The picture is truly bleak with two quarters of contraction putting the UK into a technical recession, in the period to June the economy, the bank predicts, will shrink by 25%. For the year as a whole it will shrink by 14%, the biggest decline since the ONS began keeping records in 1949.
The Bank of England predicts the economy could rebound by15% in 2021, but growth won’t be back to pre-virus levels until the middle of the year.
Add to that a housing market at a standstill and a 30% fall in consumer spending and it is clear that the bad times are set to roll and keep on rolling, like a pebble that causes an avalanche.
The received wisdom expounded by Andrew Bailey that any pain will be a short-term blip is comforting; but unrealistic, something he probably knows only too well.
While the graphs and spreadsheets might tell an optimistic story, human experience has something entirely different to say. Consumers aren’t going, as Mr. Bailey puts it, going to be ‘cautious’, many of them are going to be downright petrified. In a few months’ time they might be flat broke too.
The official narrative is that although alarming in the short-term the pandemic is, in historical terms, a bump in the road of little lasting consequence. I don’t buy it; and neither should anyone else.
The speed with which it has swept around the globe throwing everything we understood about life up into the air in the process makes the COVID-19 pandemic one of the fault lines in human history. It is certainly as defining a moment for the twenty-first century as the outbreak of the two world wars was for the twentieth.
How we respond to it will shape our future as a nation and as a human species for decades to come. It is as impossible to imagine to world going back to its default setting in 2021 as it would have been for it to have done so in 1919 or 1946.
Everything has changed and we need a new settlement on a national and international level in recognition of that fact.
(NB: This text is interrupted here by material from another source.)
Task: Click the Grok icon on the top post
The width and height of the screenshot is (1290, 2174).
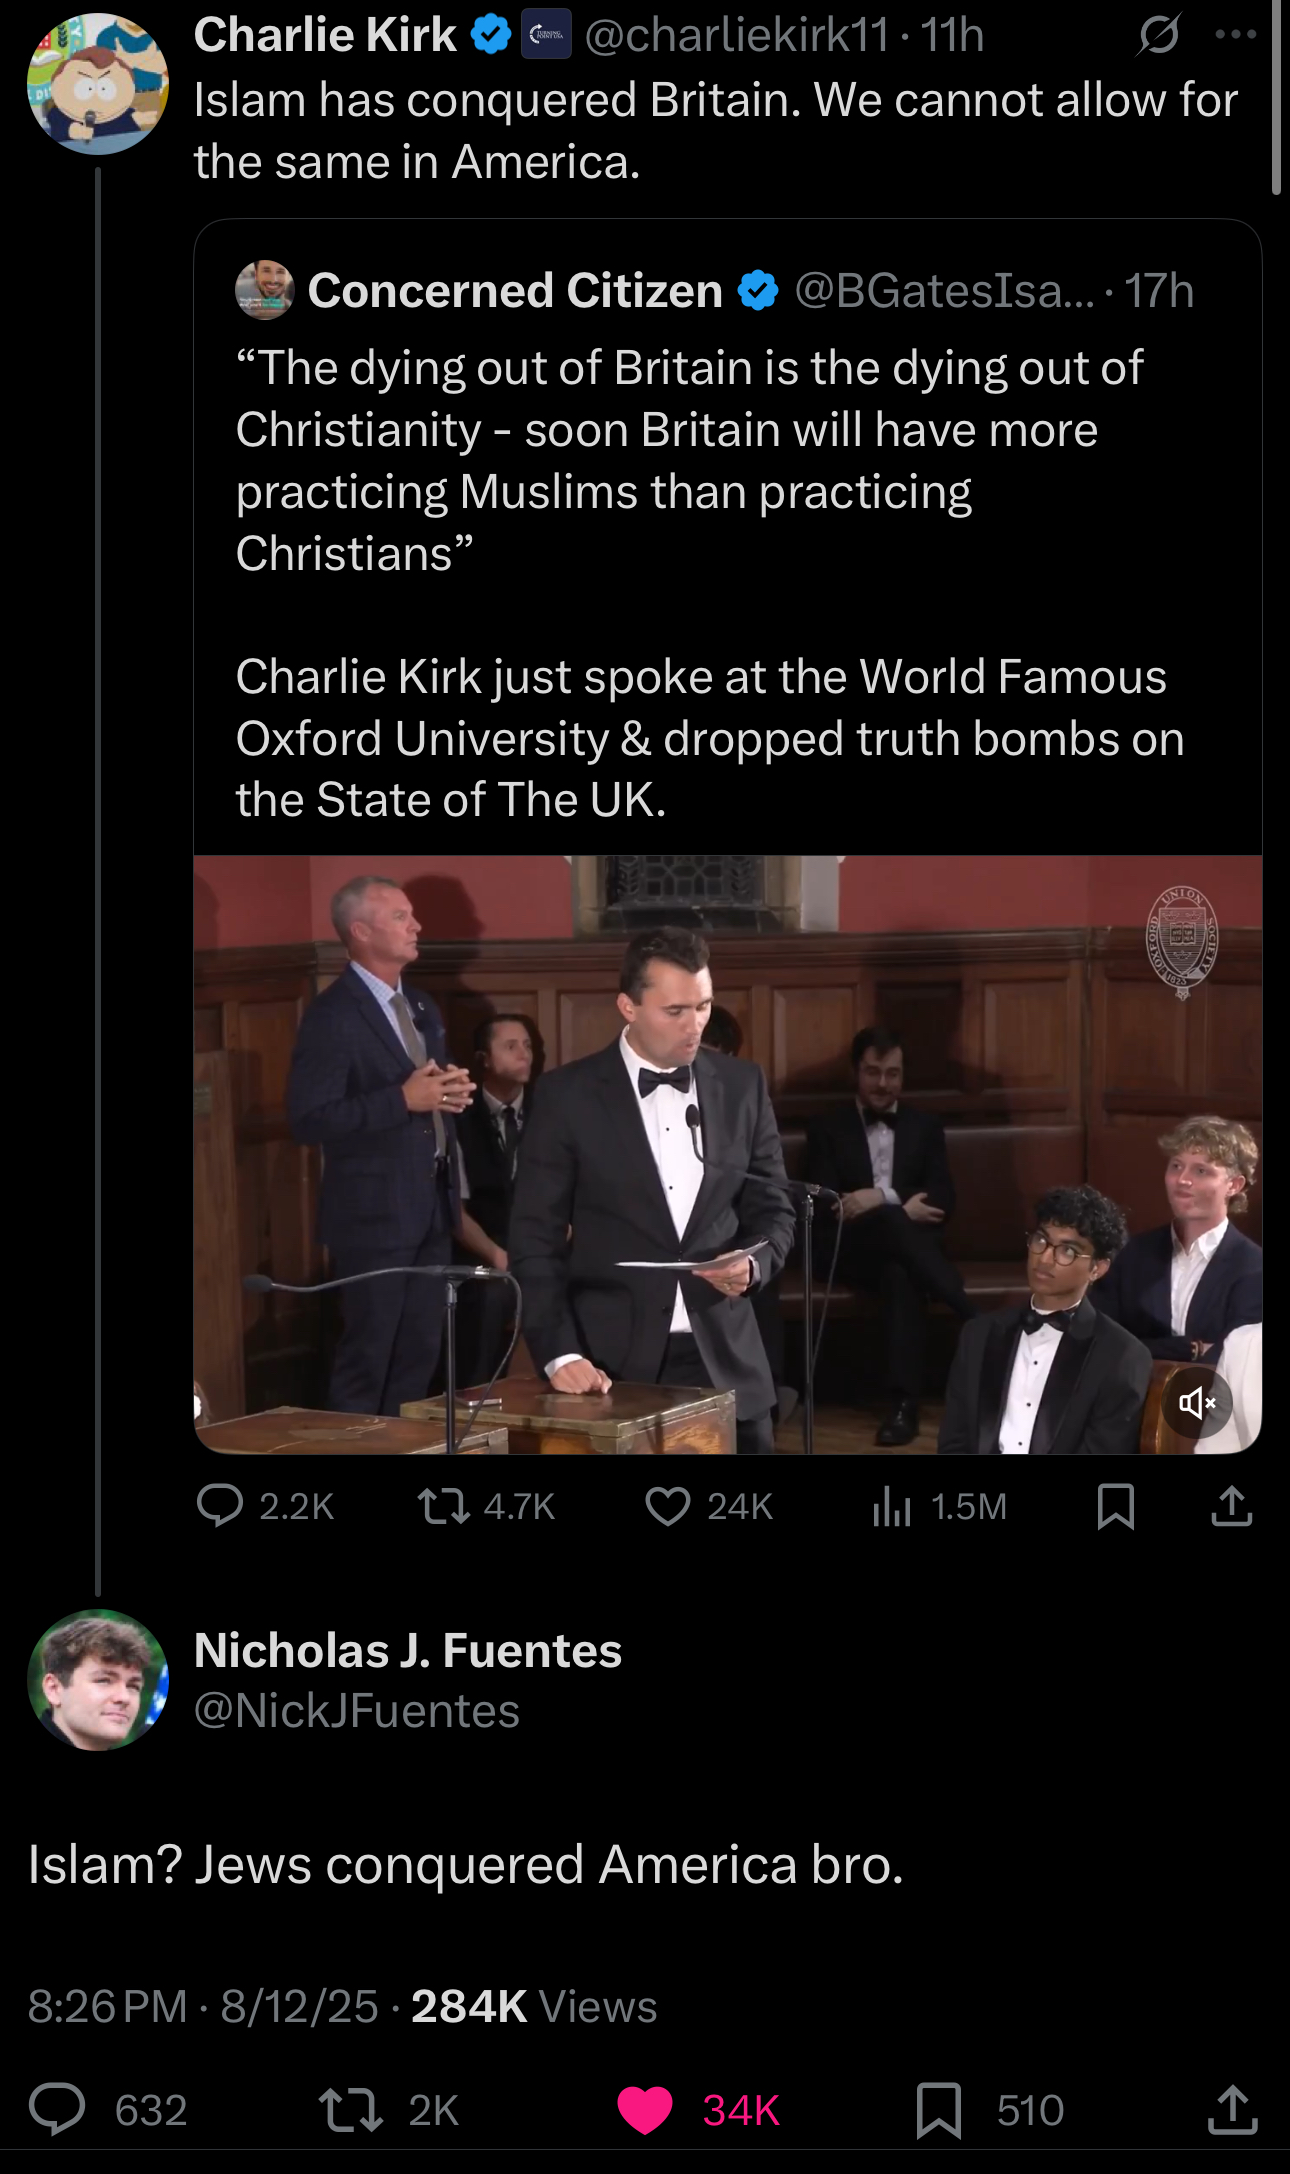Action: pos(1158,36)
Every country needs to have a serious political conversation about how measures such as a universal basic income can be used to create a fairer society and a more sustainable economy. Wellbeing has to be as much a measure of success as a nations GDP.
Painful as the current crisis has been for people around the world it also represents a rare opportunity to change things for the better. One that progressives in all countries must seize with both hands.
If they don’t you can be sure that the promoters of an economic system that made the world we used to know into such a divided place will. What comes about as a result may be the stuff of nightmares.